### Task requirements
Search the records below for the word "will" and show every line where it occurs.
━━━━
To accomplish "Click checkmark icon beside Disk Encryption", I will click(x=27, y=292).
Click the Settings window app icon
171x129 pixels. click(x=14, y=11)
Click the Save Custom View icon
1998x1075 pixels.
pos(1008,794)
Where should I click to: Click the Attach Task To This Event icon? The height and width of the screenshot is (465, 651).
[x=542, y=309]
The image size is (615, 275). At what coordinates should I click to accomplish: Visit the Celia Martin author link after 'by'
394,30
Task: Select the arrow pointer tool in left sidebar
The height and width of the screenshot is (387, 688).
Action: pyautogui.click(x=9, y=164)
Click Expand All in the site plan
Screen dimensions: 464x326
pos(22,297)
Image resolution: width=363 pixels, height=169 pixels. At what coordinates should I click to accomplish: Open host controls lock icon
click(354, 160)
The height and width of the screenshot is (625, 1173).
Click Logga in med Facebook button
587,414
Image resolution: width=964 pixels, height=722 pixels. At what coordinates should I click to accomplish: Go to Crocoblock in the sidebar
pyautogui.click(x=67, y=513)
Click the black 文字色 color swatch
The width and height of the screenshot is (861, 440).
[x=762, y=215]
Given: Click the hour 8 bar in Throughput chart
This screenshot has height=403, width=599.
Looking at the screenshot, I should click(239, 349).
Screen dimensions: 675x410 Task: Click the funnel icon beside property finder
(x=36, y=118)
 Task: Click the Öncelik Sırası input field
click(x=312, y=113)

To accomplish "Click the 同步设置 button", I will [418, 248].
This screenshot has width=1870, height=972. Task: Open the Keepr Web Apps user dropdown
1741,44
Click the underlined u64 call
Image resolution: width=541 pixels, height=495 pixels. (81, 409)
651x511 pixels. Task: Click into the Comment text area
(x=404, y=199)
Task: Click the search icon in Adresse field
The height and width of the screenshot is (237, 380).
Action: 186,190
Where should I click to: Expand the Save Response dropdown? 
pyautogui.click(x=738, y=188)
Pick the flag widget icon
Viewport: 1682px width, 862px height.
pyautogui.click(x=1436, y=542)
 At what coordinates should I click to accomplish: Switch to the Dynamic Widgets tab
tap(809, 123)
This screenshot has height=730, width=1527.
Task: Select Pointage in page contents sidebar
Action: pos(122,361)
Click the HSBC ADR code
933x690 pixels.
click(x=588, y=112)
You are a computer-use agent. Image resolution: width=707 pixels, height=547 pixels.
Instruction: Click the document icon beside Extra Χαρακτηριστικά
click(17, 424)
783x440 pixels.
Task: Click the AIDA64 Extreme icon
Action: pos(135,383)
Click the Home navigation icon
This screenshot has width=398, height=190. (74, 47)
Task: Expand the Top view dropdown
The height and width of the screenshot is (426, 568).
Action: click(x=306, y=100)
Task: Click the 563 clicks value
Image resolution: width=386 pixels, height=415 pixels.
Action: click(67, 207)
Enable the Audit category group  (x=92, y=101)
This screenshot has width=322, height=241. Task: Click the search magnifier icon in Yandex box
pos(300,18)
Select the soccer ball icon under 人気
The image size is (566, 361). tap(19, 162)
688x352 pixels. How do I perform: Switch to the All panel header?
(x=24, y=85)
━━━━
### Answer space
To accomplish "Click checkmark icon beside Disk Encryption", I will click(x=27, y=292).
To accomplish "Click the 同步设置 button", I will [418, 248].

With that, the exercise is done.